There is something highly uncomfortable, for example, with politicians assuming an online identity to court the electorate, an identity usually managed, unsurprisingly, by their researcher/advisor/intern. In this respect, social media mirrors the facelessness of government in real life; they now have at their disposal the means to present a ‘personal’ front to the more naive members of the citizenry. Citizens may feel as if they are now more engaged than ever in the governmental process, not confined to traditional forms of preference-expression such as voting, but government must embrace social media in a democratic frame of mind for it to play a positive role in the formal political sphere.
Some online forums are characterised by the same power struggles we see in the social and political sphere, under the control of powerful political actors; the Israeli military intelligence, for instance, clocked on to the power of social media years ago, alerted by forward-thinking academics and research scientists of the potential threats posed by rapid socio-technological development. They have subsequently found increasingly surreptitious ways to keep tabs on these mass forums of political debate, establishing units with the sole purpose of monitoring social networks in the Arab world, and recruiting media-savvy individuals from advocacy groups to strategically disseminate their pro-Israel viewpoint into online conversations. The QassamCount application on Facebook which was devised back in 2008 seeks to draw sympathy towards Israeli state position in the Israel-Gaza conflict – every time a Qassam rocket would fall in Israel, the app would tweet “another rocket” and automatically change the Facebook status of those who had subscribed.

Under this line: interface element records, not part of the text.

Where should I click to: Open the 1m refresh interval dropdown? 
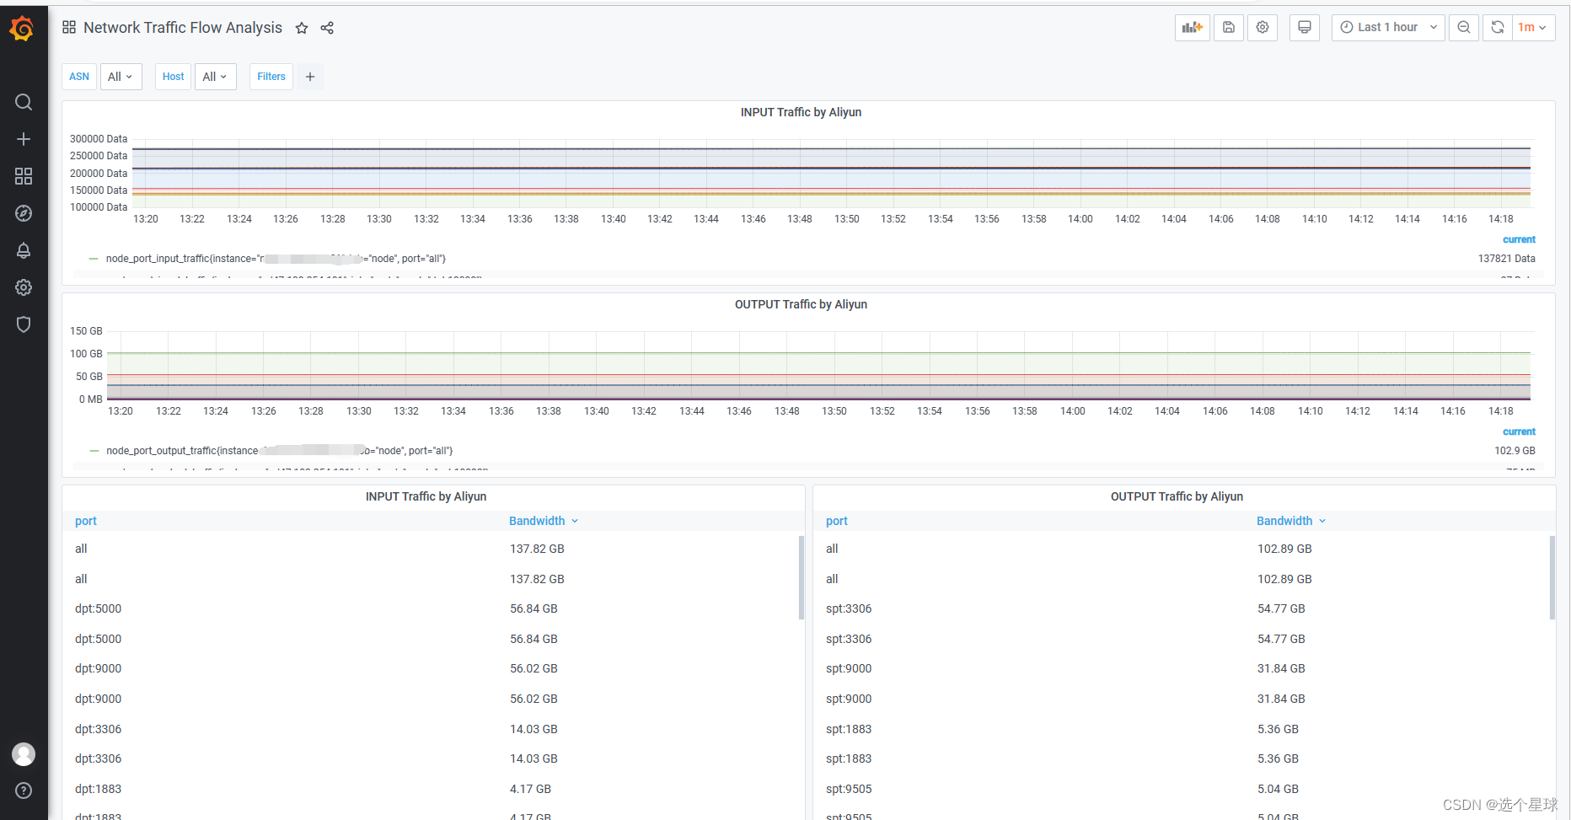click(1534, 27)
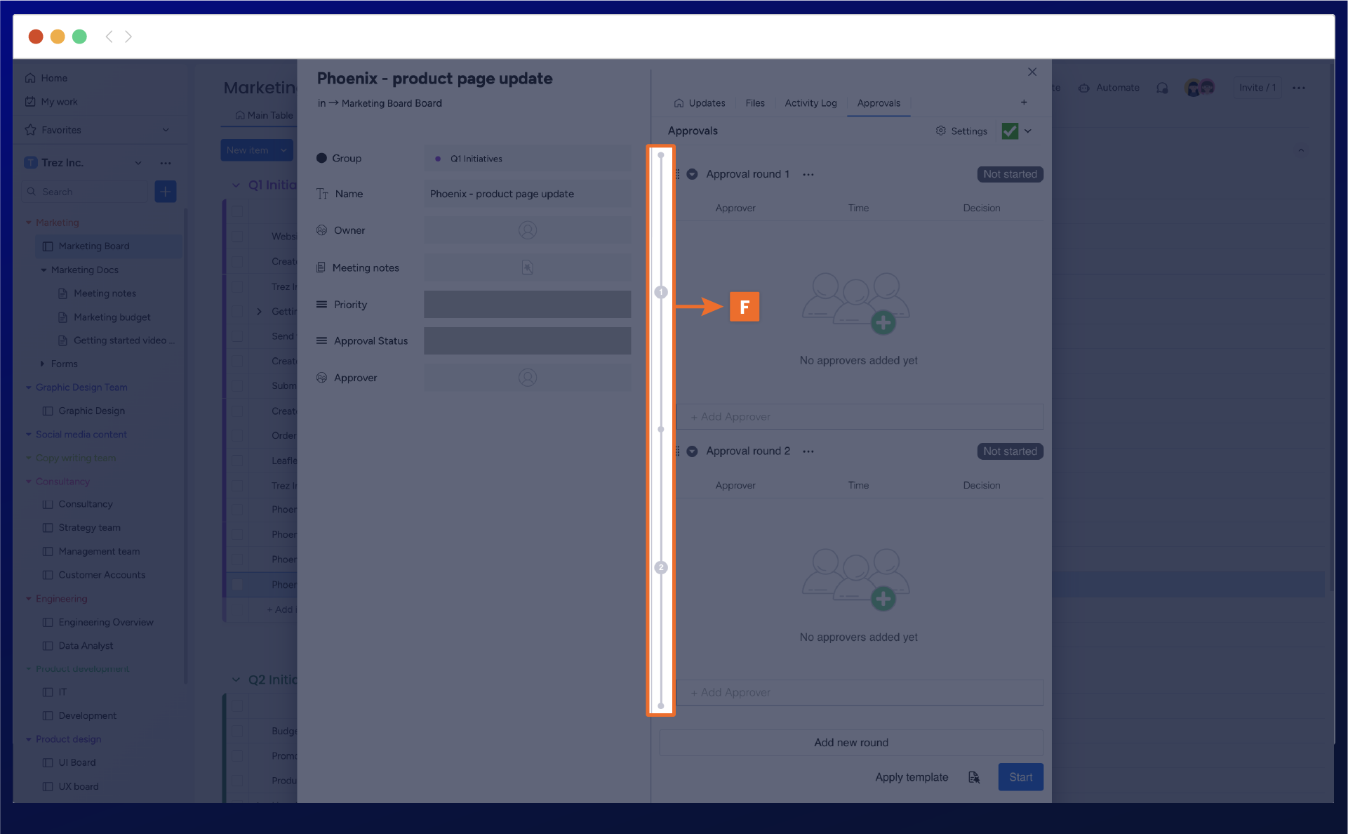Open dropdown arrow next to green checkmark
The image size is (1348, 834).
tap(1028, 131)
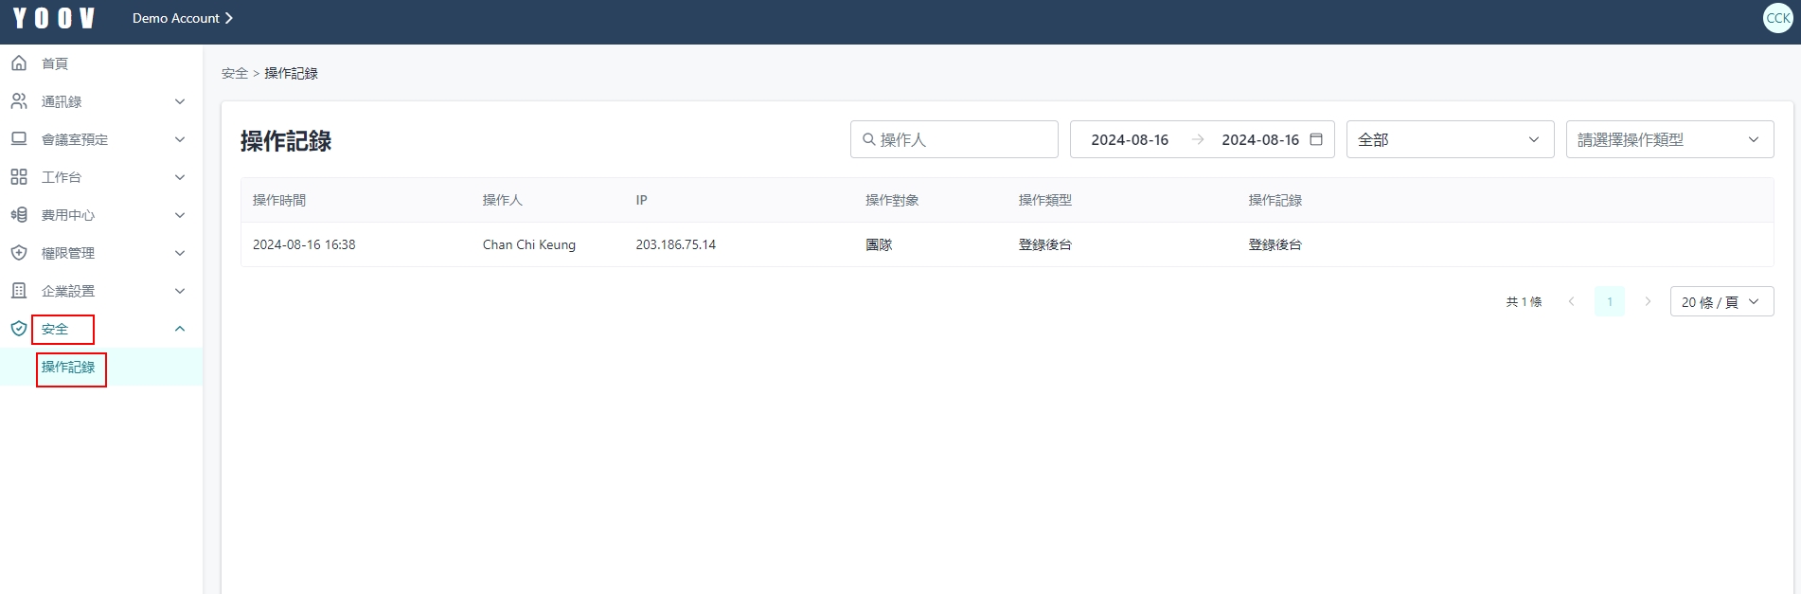Click the contacts people icon
This screenshot has width=1801, height=594.
pos(19,101)
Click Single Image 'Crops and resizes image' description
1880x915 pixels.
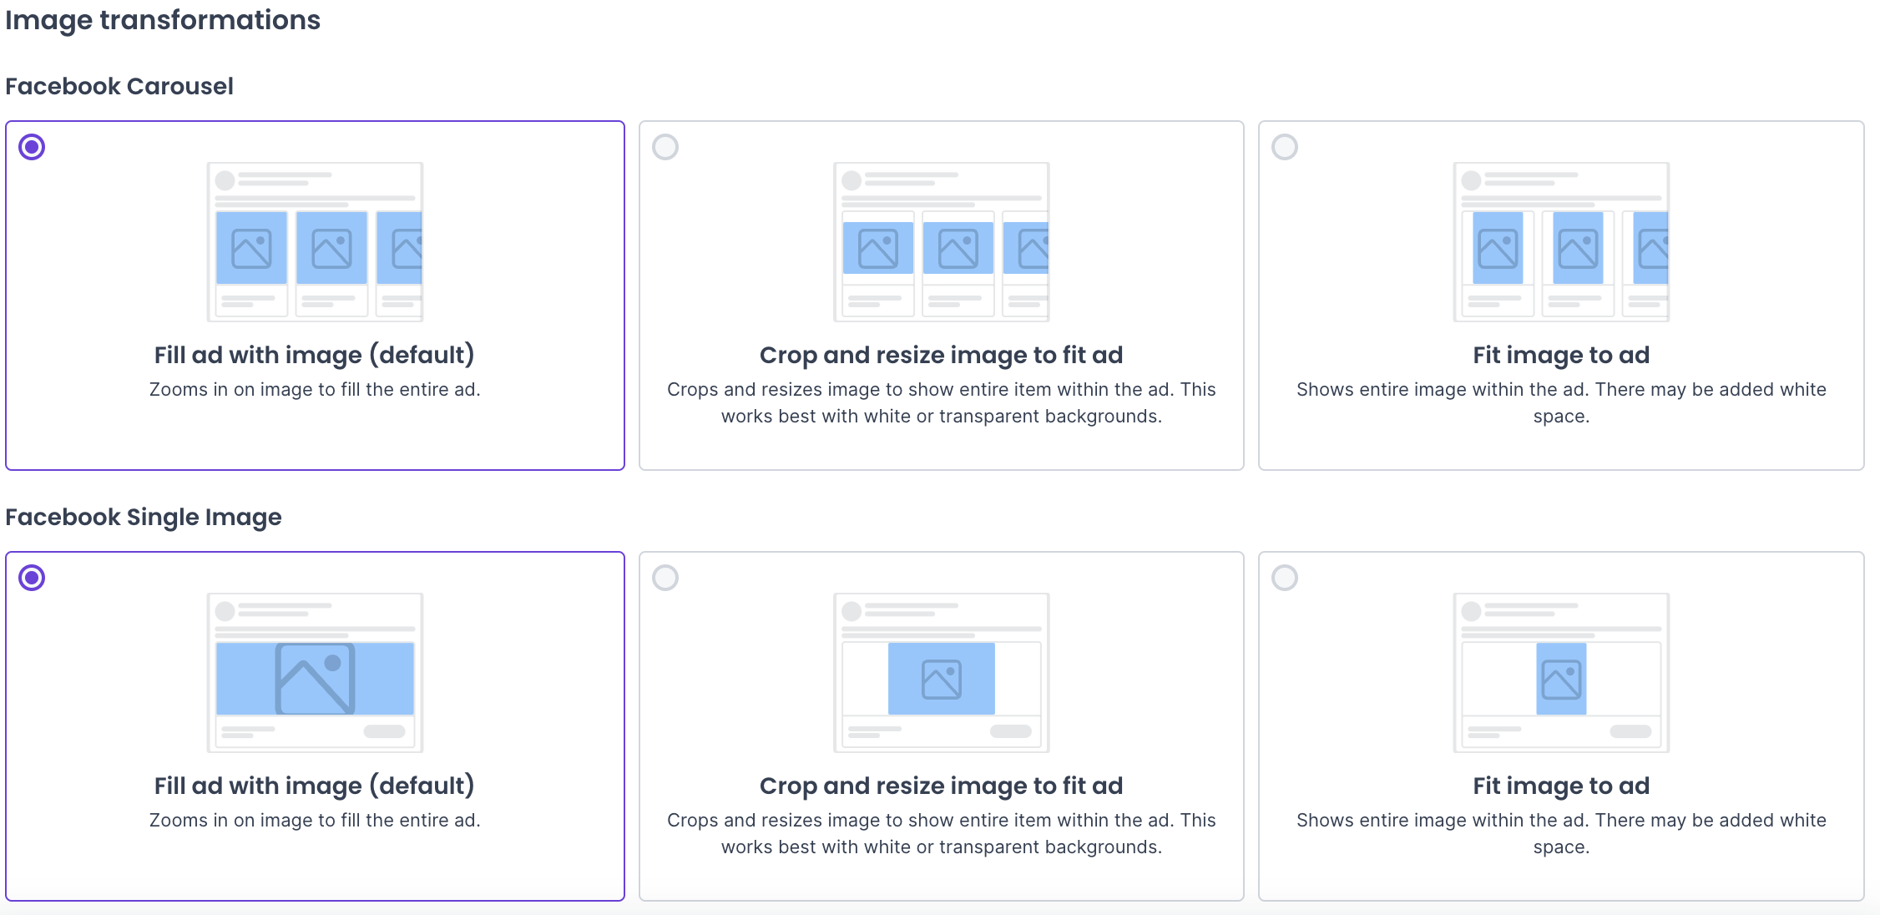click(941, 833)
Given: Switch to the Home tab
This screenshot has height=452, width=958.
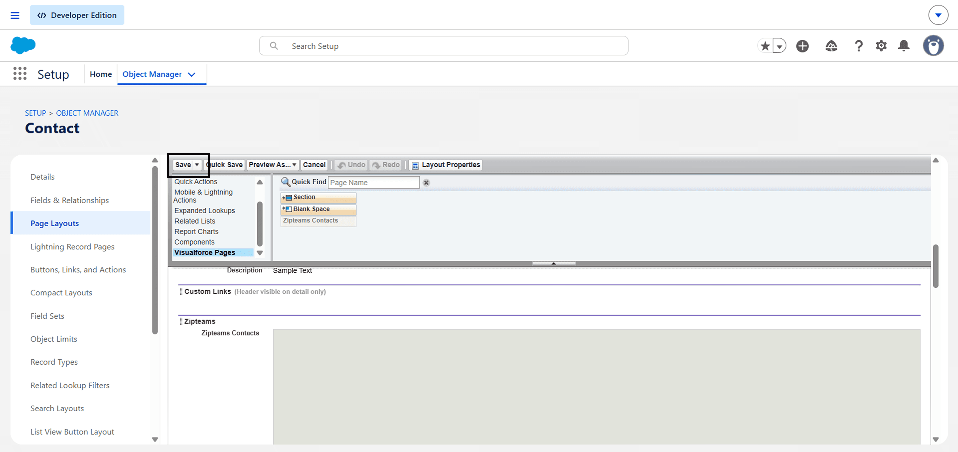Looking at the screenshot, I should [100, 74].
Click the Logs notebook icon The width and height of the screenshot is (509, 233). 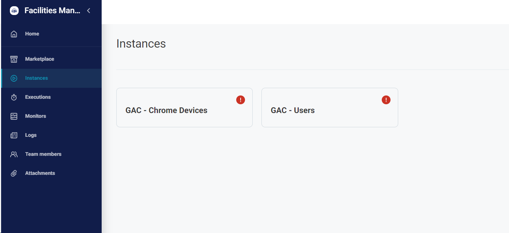14,135
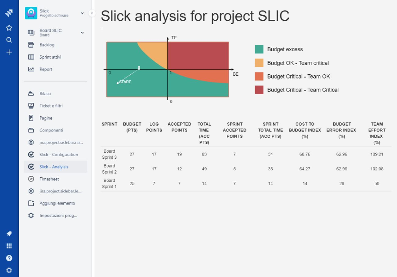The image size is (397, 277).
Task: Click the Jira logo icon
Action: 9,13
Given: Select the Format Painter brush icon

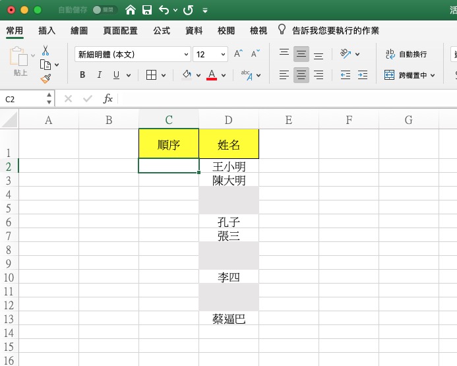Looking at the screenshot, I should (46, 78).
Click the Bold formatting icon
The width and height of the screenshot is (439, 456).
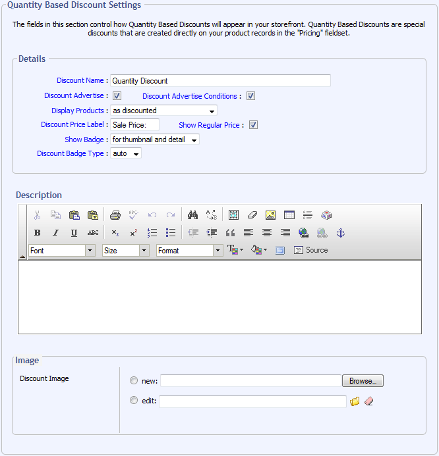pyautogui.click(x=38, y=233)

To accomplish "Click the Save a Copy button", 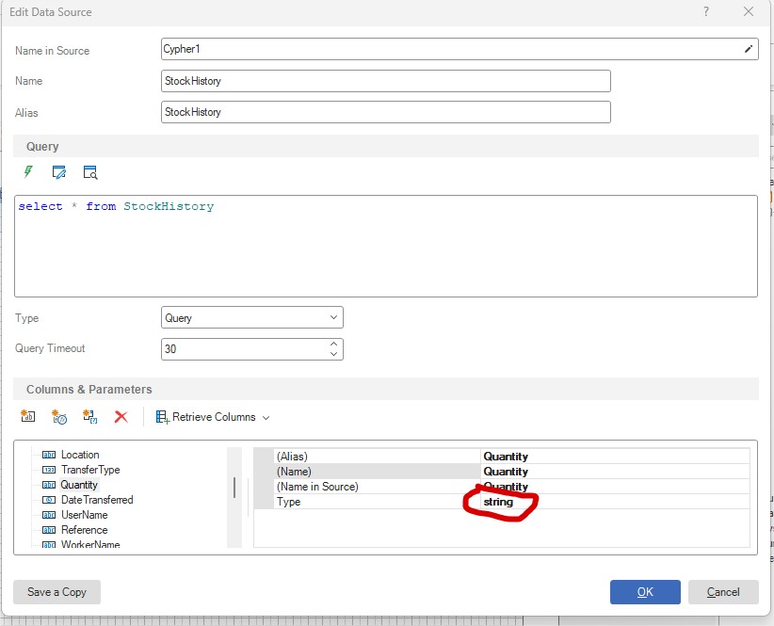I will [56, 592].
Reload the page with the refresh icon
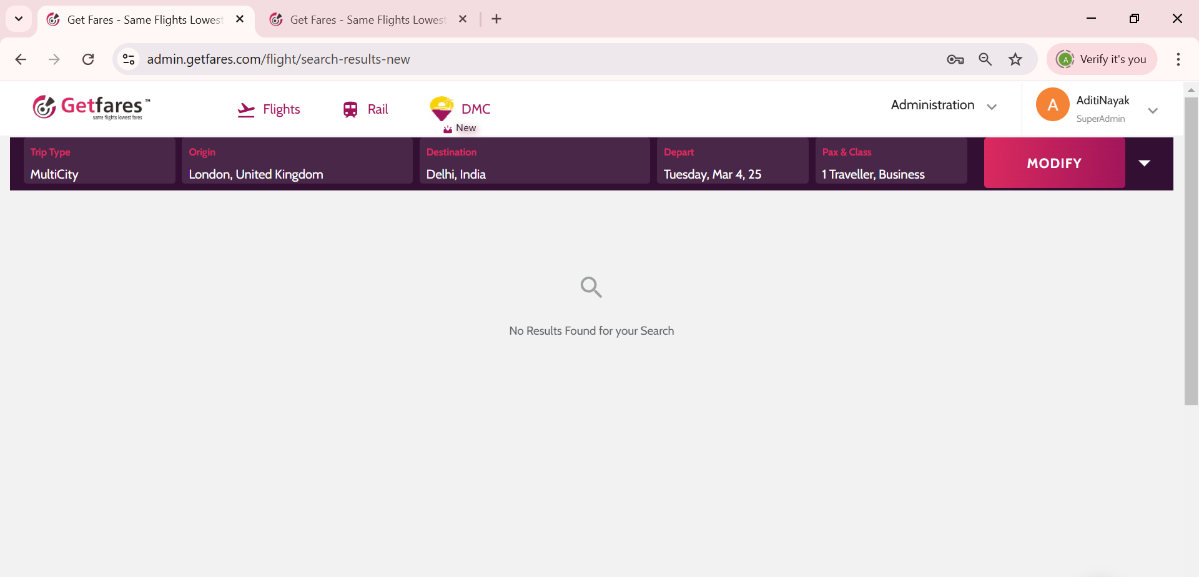 pyautogui.click(x=88, y=59)
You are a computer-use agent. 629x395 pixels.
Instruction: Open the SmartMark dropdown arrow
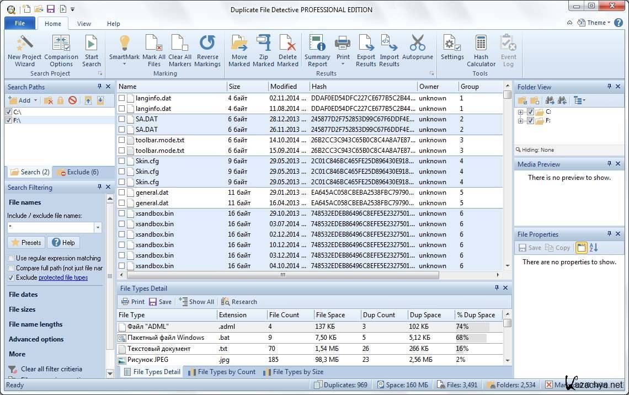[x=124, y=64]
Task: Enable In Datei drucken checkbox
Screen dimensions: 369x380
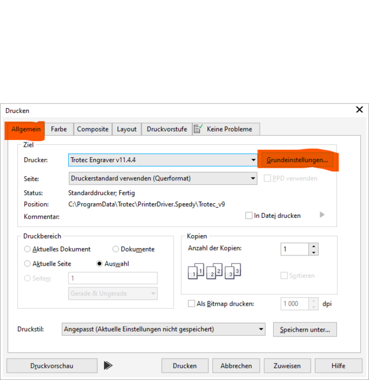Action: (x=249, y=215)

This clearly suggests that Israel perceived the spread of information to be a threat to its power, thus requiring monitoring, intervention, and control. Recognizing that social media is a platform with the potential to reach, influence, motivate, and (depending on how it is harnessed) emotionally impact a large number of people, a significant proportion of which may not normally engage with frontline dissidence, whether ‘passively’ via the social networking sphere, or actively on the picket line.
Even with its limitations and vulnerabilities, social media has firmly established its status as a facilitator for change, and a force to be reckoned with. I believe that the contagion of social networking has catered to our insatiable desire for instant connection and engagement with issues, causes, and arguably, values that are common to humanity, harnessed for more profound aims than their inventors would have imagined. Twitter was designed not as a platform for journalists, an organisational tool for political movements, or as a cog in the dissemination of information, but according to maker Jack Dorsey, as a place for ‘short bursts of inconsequential information’. Whereas the advent of the internet may have proved the obstacles of time and space to be obsolete in the spread of information, it has saturated our senses with news, and sites such as Twitter have provided us with the perfect format to easily digest stories, opinions, and comments in bite-sized chunks, a seemingly relentless consumption.
Is social media, then, inconsequential? Clearly it has proven itself to be anything but.